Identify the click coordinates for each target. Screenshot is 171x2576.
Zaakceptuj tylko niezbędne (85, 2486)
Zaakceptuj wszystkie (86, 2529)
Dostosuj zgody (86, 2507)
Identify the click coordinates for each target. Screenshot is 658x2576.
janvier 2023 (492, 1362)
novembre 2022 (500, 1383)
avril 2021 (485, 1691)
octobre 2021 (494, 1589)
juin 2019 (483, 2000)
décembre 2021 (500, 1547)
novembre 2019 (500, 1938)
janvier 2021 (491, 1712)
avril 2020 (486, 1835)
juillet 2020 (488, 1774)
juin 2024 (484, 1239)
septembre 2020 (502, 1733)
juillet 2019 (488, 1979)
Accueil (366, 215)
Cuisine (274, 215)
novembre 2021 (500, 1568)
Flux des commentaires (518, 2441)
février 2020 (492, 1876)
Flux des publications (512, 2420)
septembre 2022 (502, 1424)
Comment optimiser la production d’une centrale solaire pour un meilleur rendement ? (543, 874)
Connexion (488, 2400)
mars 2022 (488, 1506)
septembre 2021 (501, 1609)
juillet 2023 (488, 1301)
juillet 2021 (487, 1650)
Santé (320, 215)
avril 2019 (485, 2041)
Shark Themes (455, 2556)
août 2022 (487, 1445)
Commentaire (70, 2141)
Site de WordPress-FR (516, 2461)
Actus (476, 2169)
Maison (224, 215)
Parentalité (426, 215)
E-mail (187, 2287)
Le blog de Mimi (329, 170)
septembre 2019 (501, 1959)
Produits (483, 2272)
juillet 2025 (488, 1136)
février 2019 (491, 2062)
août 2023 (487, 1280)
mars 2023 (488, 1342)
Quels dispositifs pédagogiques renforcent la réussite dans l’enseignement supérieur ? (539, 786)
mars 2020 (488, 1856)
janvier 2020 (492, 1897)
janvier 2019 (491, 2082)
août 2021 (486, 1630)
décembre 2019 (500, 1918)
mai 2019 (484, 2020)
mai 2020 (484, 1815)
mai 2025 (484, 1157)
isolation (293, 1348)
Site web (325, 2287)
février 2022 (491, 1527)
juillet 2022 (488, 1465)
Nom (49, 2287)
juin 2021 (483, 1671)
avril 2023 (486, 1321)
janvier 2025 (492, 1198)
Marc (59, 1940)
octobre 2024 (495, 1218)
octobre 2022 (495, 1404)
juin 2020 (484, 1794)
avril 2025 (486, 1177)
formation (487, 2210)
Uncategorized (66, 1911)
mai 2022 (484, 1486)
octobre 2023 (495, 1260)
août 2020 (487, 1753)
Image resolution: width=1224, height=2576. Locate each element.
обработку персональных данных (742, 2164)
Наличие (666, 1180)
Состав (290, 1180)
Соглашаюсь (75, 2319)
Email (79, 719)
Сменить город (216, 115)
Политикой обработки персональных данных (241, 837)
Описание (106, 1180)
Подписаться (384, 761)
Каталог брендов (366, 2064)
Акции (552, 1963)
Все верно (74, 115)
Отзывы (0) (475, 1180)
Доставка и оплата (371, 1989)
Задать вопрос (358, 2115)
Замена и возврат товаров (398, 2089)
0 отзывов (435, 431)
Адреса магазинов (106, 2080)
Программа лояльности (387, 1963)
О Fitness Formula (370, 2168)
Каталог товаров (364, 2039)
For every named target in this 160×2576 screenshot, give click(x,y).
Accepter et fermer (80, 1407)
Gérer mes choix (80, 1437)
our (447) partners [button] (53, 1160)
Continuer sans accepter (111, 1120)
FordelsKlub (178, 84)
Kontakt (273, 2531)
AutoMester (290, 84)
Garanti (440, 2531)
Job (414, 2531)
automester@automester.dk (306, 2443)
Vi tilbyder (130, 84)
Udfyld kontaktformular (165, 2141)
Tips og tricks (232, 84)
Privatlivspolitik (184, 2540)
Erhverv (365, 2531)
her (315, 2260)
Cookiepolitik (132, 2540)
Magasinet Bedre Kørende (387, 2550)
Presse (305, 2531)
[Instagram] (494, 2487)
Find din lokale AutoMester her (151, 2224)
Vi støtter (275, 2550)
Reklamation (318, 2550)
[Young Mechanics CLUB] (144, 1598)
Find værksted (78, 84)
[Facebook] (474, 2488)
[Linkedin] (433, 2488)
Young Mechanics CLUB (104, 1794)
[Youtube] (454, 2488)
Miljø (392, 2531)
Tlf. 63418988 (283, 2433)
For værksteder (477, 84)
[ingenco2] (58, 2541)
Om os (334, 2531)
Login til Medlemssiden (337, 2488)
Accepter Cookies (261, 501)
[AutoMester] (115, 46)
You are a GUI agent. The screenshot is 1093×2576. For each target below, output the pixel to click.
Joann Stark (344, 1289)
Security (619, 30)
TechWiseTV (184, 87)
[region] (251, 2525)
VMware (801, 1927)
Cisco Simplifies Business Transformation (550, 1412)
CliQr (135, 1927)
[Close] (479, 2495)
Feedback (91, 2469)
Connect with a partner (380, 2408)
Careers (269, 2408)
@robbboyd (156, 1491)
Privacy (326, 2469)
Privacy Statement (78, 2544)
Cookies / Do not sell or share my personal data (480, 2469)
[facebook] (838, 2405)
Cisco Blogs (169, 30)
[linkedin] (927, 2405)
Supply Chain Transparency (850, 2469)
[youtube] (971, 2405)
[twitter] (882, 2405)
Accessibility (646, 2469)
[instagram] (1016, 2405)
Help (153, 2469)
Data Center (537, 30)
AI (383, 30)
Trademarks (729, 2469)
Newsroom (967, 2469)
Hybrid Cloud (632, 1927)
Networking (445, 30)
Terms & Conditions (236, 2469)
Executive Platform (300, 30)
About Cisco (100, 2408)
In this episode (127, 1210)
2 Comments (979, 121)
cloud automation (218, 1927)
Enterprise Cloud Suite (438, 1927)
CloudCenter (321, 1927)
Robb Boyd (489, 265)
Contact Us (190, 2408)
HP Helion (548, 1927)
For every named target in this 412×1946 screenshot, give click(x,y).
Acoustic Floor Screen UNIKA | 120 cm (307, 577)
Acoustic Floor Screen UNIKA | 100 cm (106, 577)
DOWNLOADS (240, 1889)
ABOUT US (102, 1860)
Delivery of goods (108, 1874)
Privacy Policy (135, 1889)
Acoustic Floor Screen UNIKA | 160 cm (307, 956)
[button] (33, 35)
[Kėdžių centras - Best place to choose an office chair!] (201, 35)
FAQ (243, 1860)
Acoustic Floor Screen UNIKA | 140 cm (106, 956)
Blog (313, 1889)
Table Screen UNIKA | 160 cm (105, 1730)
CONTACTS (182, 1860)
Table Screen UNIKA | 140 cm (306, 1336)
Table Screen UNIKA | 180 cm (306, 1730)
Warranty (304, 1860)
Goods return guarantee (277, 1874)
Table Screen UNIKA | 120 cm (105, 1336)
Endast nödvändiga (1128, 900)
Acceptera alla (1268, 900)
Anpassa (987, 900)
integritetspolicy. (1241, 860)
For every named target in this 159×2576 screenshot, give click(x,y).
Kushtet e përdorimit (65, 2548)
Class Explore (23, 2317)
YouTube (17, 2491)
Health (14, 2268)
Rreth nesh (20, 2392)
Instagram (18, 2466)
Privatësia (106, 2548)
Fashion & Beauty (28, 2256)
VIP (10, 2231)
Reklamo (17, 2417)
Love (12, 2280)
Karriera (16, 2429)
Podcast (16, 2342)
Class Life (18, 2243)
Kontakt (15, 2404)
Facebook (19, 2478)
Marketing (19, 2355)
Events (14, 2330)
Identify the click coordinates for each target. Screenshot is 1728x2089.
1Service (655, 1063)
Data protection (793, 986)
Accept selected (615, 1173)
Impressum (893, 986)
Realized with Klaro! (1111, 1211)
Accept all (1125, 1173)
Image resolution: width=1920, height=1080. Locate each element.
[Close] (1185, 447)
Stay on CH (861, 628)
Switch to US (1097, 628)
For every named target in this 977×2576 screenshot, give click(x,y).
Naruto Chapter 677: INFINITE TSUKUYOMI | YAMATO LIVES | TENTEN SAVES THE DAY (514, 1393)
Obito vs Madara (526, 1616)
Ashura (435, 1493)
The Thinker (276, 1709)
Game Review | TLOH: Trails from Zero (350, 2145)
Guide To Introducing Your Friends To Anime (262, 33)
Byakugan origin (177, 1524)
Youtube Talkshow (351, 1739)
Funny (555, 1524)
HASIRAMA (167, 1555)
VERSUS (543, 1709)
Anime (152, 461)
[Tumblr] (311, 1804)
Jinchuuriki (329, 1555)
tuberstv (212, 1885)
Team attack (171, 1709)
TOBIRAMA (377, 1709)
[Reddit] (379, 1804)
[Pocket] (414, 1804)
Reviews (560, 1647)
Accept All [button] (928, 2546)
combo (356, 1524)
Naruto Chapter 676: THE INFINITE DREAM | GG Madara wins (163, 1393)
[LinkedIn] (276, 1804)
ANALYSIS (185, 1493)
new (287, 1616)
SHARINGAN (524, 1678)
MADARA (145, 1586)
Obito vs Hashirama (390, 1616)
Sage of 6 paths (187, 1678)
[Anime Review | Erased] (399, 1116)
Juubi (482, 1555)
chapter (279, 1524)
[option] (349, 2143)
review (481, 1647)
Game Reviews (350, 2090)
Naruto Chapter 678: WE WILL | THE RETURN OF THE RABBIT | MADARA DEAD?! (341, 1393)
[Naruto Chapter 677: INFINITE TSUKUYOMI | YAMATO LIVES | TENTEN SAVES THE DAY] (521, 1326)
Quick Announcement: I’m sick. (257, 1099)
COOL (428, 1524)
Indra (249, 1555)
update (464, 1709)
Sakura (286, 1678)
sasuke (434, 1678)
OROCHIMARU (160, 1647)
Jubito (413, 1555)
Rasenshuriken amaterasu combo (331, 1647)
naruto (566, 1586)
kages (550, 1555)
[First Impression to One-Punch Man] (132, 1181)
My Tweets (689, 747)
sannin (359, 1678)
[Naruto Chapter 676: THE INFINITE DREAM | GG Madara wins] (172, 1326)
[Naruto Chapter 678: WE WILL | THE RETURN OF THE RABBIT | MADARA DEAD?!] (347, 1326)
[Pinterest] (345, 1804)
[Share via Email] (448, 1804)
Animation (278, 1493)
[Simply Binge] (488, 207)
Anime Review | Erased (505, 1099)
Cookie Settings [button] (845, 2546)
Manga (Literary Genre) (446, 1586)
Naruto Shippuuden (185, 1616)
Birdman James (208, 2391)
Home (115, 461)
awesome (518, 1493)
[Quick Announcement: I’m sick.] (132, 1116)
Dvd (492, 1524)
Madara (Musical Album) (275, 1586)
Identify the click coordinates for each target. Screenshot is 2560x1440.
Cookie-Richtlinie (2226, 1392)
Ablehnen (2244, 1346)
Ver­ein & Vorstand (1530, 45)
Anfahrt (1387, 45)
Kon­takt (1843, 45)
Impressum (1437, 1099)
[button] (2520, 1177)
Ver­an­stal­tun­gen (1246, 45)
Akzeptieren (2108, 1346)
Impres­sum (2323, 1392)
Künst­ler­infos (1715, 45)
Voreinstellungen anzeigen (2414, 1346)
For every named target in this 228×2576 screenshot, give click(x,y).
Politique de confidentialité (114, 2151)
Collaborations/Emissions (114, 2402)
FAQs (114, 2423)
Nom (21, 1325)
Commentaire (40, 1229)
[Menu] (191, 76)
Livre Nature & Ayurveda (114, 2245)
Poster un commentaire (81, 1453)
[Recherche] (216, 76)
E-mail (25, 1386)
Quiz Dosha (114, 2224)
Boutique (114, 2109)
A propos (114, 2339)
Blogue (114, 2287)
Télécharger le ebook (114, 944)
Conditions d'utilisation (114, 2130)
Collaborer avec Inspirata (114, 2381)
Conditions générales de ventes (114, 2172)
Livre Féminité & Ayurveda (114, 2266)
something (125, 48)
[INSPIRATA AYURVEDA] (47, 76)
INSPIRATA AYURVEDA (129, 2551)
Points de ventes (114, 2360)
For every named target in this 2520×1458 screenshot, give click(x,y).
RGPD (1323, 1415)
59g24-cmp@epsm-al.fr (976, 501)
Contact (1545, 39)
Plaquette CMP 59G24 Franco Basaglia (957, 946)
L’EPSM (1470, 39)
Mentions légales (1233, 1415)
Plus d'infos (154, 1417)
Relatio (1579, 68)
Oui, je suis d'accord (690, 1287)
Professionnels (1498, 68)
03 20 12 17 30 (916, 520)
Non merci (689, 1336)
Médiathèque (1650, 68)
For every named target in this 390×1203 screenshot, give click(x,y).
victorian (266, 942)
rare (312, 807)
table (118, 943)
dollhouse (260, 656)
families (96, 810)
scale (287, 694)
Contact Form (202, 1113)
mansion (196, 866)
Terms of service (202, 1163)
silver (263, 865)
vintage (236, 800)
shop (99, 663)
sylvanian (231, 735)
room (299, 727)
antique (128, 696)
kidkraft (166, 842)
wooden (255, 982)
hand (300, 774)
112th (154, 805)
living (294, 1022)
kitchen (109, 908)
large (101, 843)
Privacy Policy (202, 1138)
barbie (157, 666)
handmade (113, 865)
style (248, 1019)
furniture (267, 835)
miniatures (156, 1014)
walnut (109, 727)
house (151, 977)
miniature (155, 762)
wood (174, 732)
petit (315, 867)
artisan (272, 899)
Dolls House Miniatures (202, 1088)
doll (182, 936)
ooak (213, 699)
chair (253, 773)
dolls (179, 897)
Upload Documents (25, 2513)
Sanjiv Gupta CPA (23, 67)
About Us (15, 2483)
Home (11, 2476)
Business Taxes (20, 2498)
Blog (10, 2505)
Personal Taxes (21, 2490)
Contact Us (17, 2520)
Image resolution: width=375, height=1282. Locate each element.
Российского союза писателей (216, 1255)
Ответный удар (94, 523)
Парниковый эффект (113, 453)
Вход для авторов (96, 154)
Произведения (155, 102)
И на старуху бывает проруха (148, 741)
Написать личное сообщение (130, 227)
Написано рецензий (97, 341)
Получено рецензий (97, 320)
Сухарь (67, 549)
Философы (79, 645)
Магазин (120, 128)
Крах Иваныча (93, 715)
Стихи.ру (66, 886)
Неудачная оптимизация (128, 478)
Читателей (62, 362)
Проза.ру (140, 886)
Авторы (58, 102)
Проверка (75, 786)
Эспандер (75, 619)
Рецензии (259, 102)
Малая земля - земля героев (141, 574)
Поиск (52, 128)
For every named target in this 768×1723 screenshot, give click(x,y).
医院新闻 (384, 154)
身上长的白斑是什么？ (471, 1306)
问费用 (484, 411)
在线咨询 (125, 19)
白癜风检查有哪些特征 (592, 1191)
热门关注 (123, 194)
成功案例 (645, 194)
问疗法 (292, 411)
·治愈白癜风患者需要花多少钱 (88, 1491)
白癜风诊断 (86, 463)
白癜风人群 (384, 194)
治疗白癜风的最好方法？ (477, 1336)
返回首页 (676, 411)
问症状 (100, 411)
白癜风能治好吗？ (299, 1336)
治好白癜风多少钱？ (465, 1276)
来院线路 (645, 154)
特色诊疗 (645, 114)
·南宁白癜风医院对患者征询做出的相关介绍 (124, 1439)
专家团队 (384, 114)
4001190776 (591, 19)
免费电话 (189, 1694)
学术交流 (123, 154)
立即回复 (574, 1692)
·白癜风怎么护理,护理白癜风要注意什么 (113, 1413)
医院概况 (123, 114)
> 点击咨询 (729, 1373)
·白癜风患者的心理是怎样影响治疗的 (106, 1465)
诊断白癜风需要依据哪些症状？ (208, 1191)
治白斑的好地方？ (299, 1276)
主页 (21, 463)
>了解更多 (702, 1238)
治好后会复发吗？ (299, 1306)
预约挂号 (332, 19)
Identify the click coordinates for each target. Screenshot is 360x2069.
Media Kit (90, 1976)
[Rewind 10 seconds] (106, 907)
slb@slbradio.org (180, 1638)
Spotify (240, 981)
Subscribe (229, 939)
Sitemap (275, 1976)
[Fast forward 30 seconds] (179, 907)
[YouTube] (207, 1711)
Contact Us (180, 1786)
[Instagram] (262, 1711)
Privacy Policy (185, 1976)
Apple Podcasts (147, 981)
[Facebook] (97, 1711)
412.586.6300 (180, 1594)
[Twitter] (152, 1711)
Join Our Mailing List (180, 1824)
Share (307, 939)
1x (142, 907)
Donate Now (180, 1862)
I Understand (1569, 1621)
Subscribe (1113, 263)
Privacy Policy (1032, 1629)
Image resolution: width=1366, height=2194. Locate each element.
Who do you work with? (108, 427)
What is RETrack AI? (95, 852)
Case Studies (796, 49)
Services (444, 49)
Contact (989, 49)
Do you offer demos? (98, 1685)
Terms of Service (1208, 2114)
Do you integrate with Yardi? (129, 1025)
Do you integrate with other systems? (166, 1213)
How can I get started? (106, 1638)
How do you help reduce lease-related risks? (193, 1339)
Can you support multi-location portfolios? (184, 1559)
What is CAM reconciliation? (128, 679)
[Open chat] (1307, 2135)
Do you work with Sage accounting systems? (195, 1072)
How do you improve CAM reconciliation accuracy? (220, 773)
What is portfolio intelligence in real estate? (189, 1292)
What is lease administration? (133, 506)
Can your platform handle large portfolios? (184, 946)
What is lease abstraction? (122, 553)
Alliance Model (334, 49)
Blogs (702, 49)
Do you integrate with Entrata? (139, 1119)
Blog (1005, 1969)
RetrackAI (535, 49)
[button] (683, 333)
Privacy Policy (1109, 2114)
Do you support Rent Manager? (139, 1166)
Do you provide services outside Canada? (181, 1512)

=-=-=-=-=

Exercise brief: Nothing but the lines from the start of the data through the line holding "avril 2020 (486, 1835)" should be restated, and each one exactly.

Expected output:
Identify the click coordinates for each target. Screenshot is 171x2576.
Zaakceptuj tylko niezbędne (85, 2486)
Zaakceptuj wszystkie (86, 2529)
Dostosuj zgody (86, 2507)
Identify the click coordinates for each target. Screenshot is 658x2576.
janvier 2023 (492, 1362)
novembre 2022 (500, 1383)
avril 2021 (485, 1691)
octobre 2021 (494, 1589)
juin 2019 (483, 2000)
décembre 2021 (500, 1547)
novembre 2019 (500, 1938)
janvier 2021 (491, 1712)
avril 2020 (486, 1835)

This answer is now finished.